* **Your assignment**
The answer must consist solely of the lines from the one containing "Open the Stelle filter dropdown" through the last line of the records, set down exactly and without any pictures.

* **Source records**
──────────
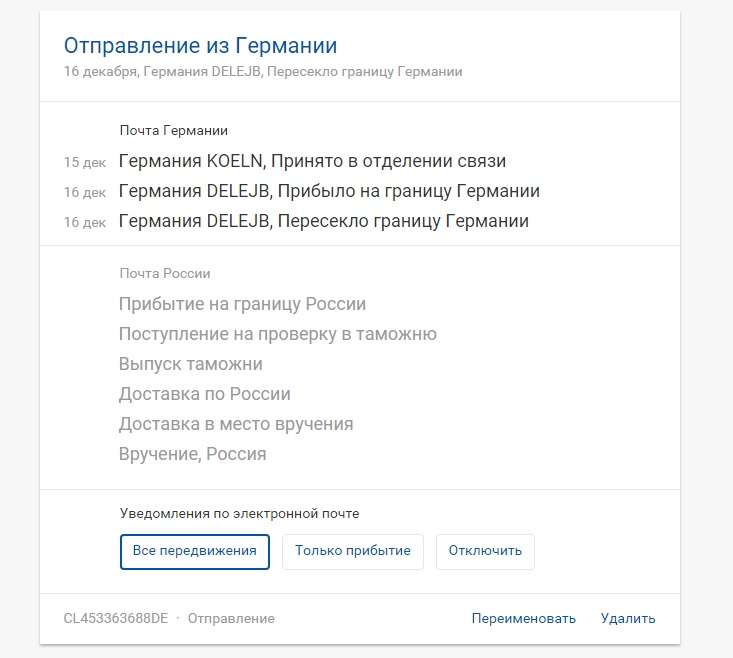Click the "Почта Германии" section header

173,130
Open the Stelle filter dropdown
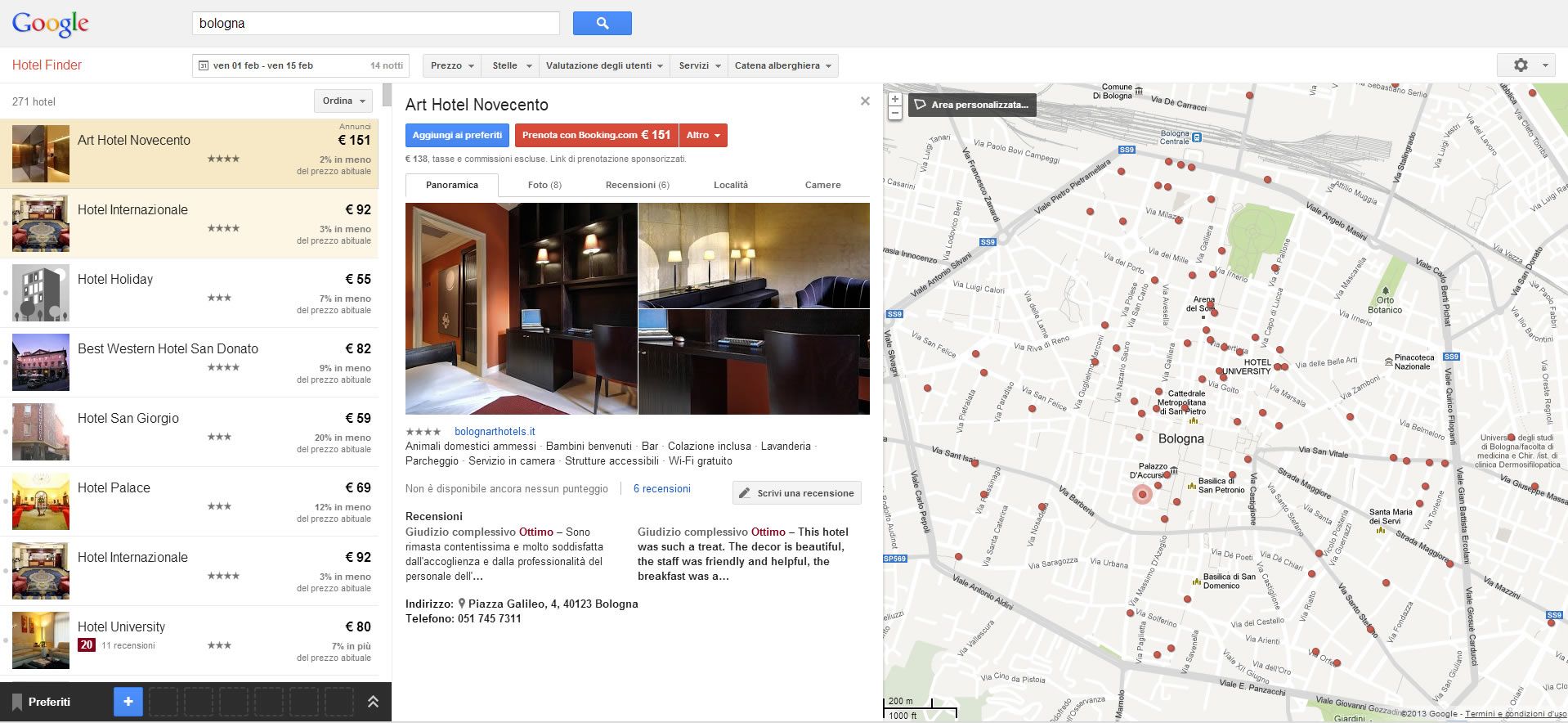The image size is (1568, 723). [511, 65]
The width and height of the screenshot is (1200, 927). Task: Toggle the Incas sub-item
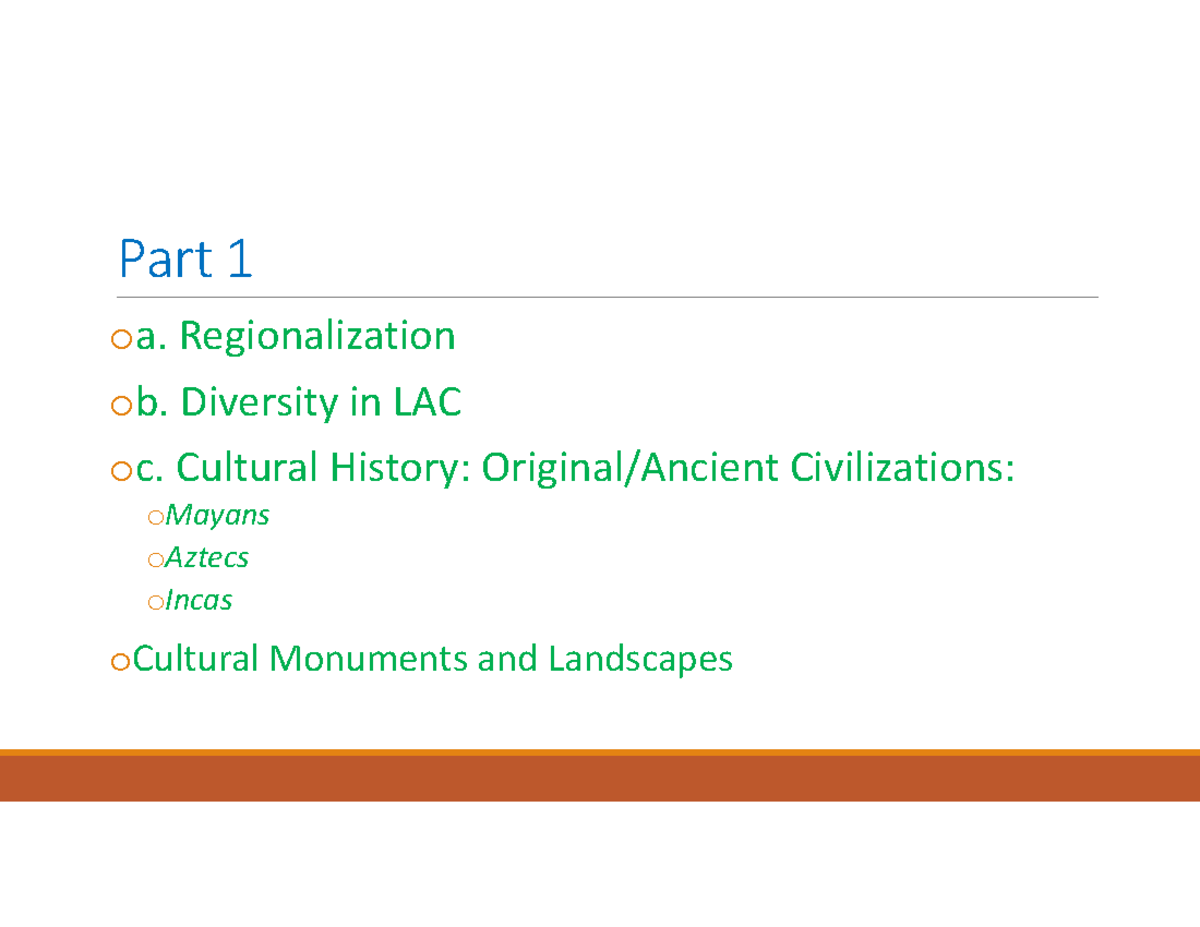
──────────
* **Finished exercise**
Open the Stelle filter dropdown
The image size is (1568, 723). [511, 65]
The width and height of the screenshot is (1200, 927). Task: Toggle the Incas sub-item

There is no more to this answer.